*** Extracted records ***

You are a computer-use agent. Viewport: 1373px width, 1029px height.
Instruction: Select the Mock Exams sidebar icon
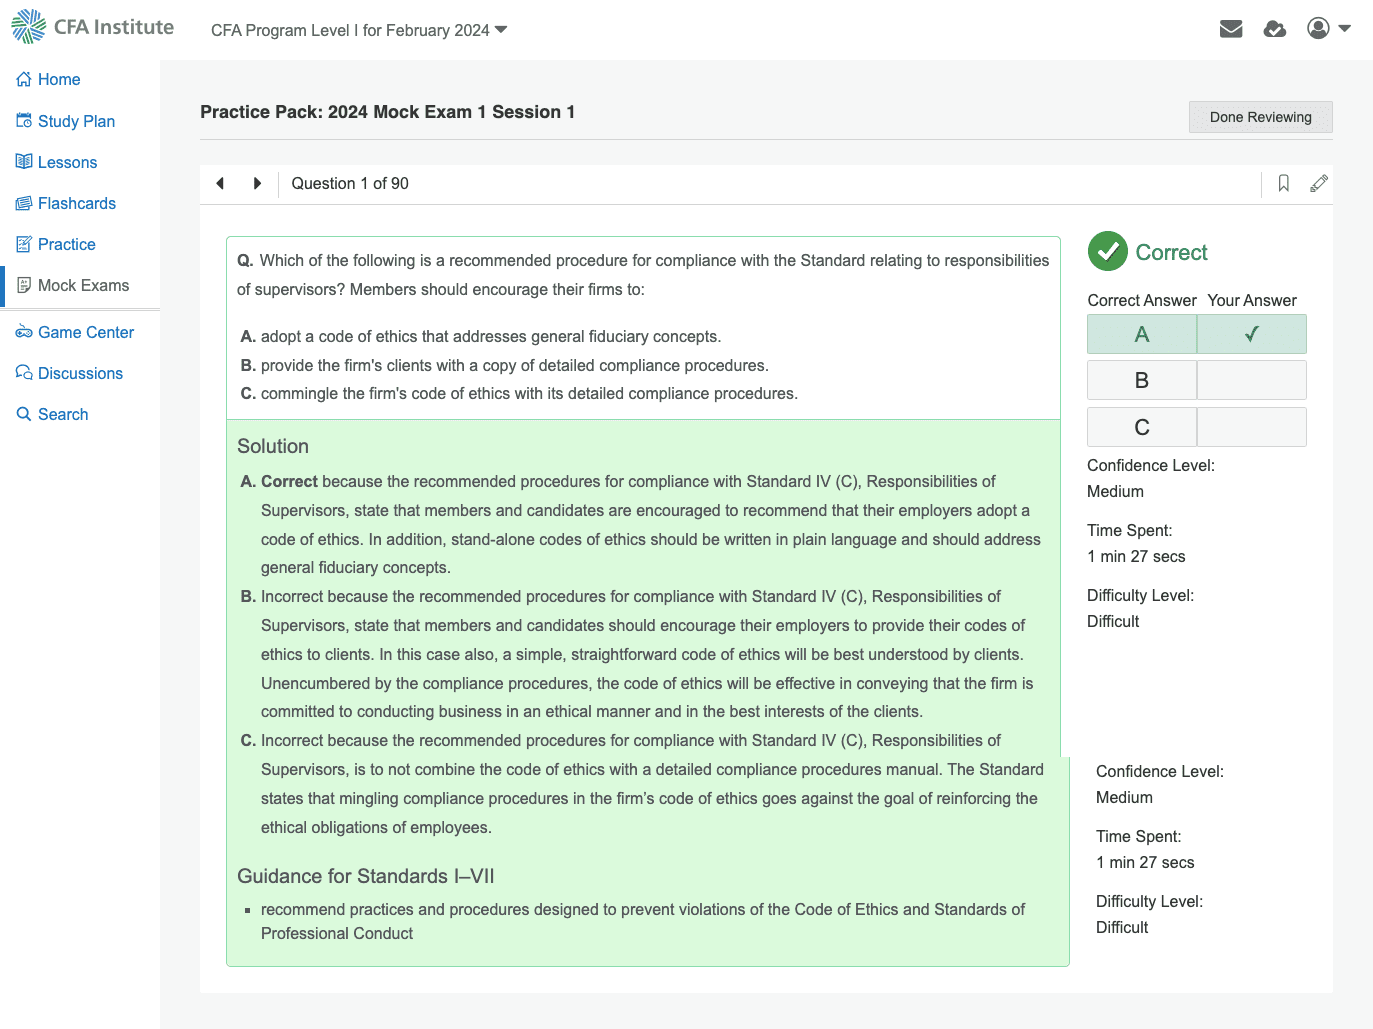pos(21,285)

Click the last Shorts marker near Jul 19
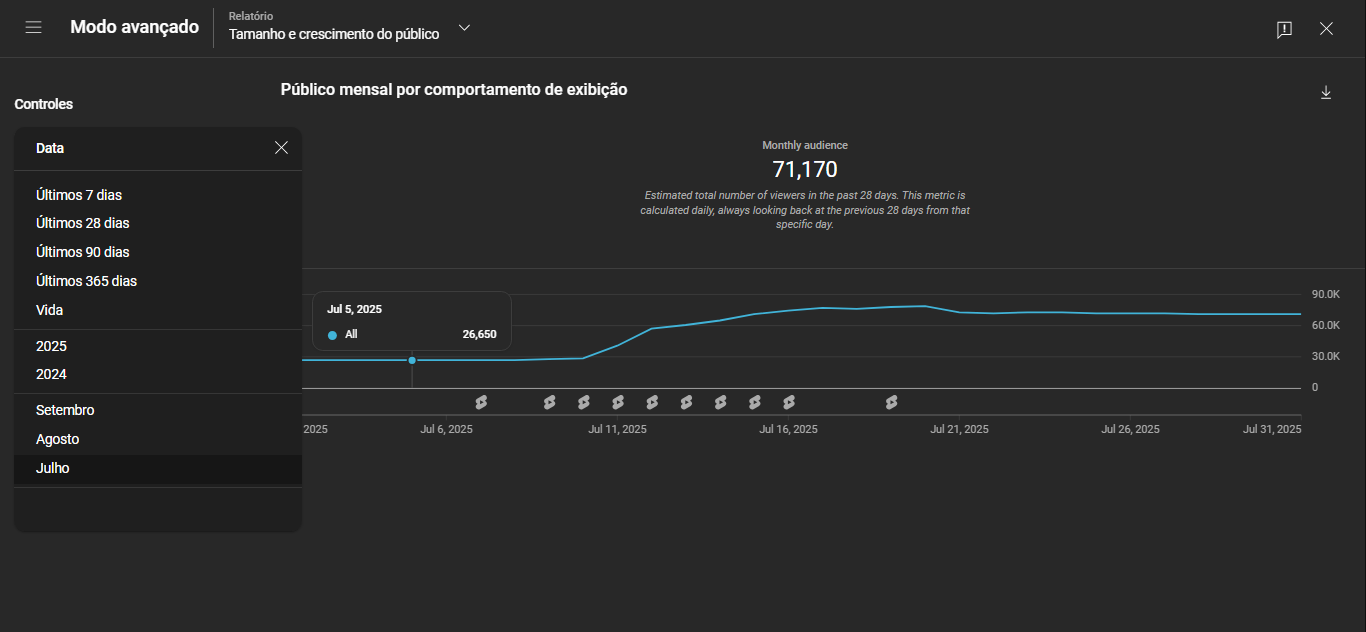point(891,402)
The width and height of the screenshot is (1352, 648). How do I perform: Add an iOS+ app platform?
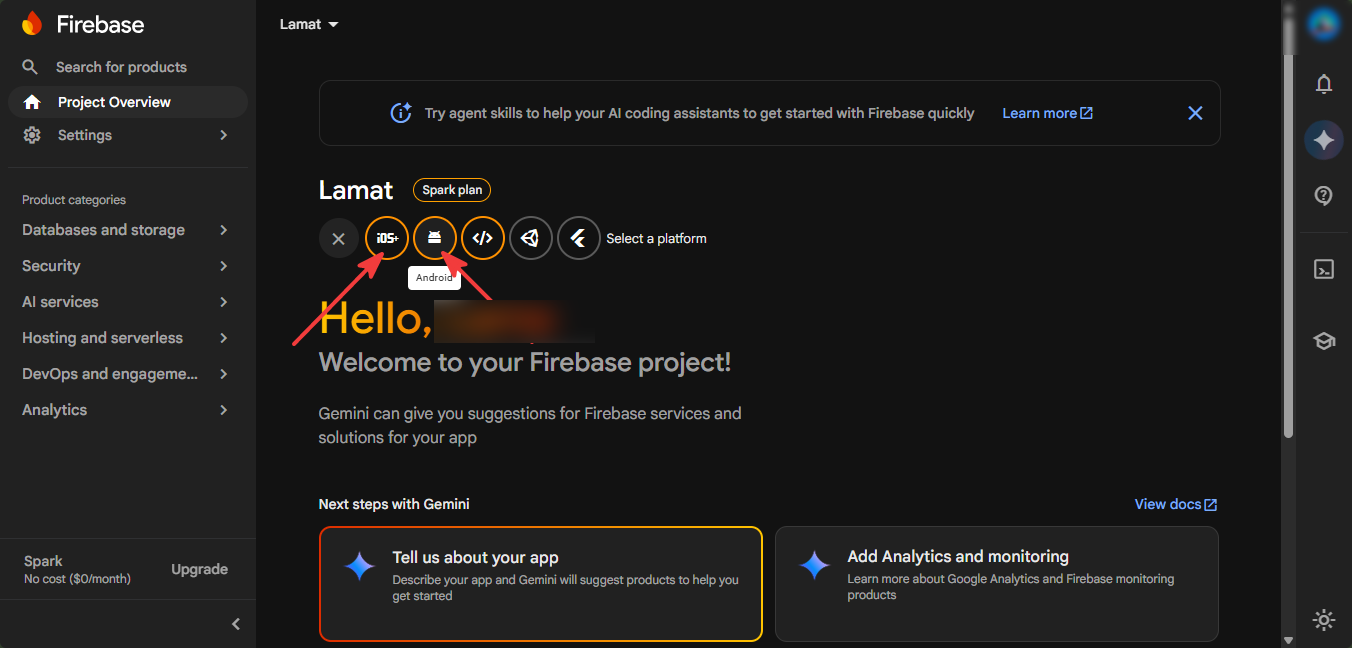tap(387, 238)
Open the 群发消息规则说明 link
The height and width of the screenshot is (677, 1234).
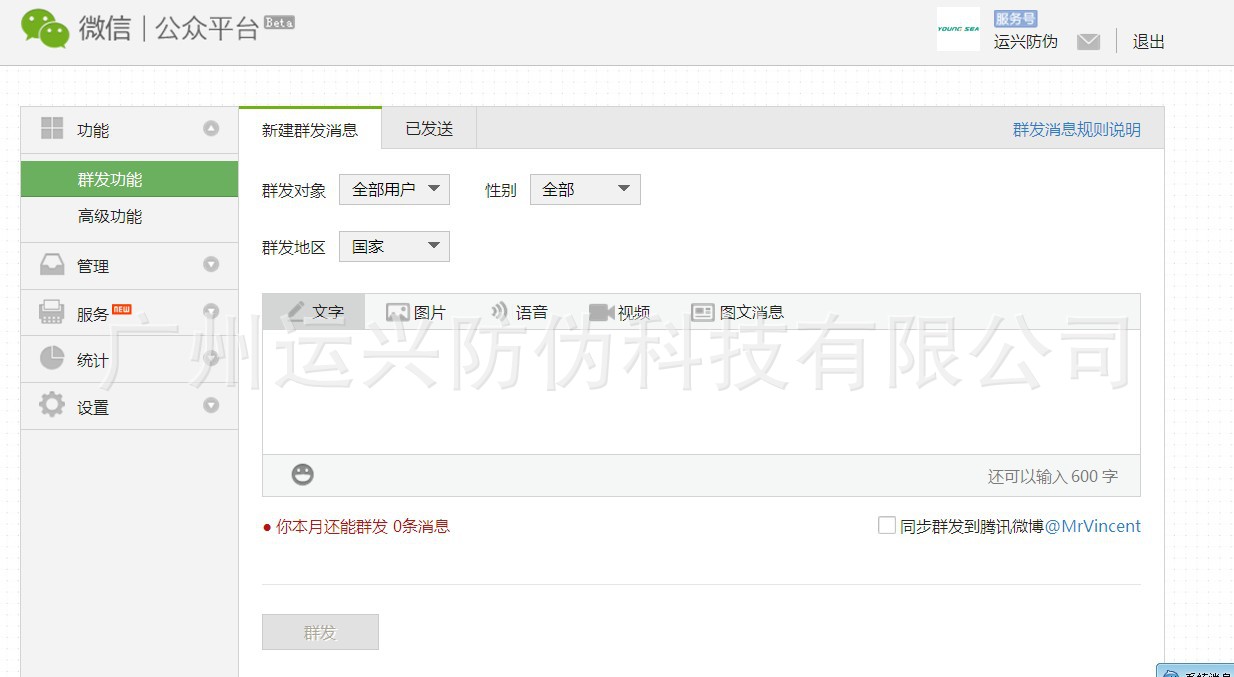click(1076, 129)
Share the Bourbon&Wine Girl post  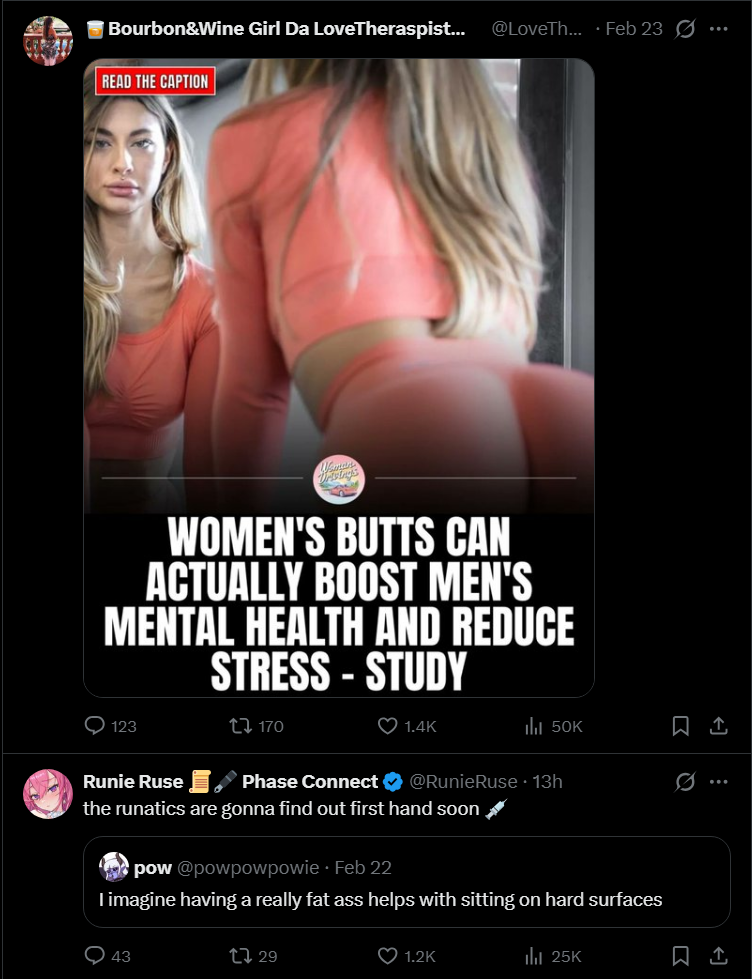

*** End of Extracted records ***

=== Exercise ===
Without any pictures, repeat the listing exactly.

=== Result of this task ===
You are a computer-use agent. Viewport: 1373px width, 1029px height.
Instruction: Select the Mock Exams sidebar icon
pos(21,285)

Click the last Shorts marker near Jul 19
point(891,402)
The width and height of the screenshot is (1352, 648). How do I perform: Add an iOS+ app platform?
tap(387, 238)
Open the 群发消息规则说明 link
The height and width of the screenshot is (677, 1234).
click(1076, 129)
Share the Bourbon&Wine Girl post  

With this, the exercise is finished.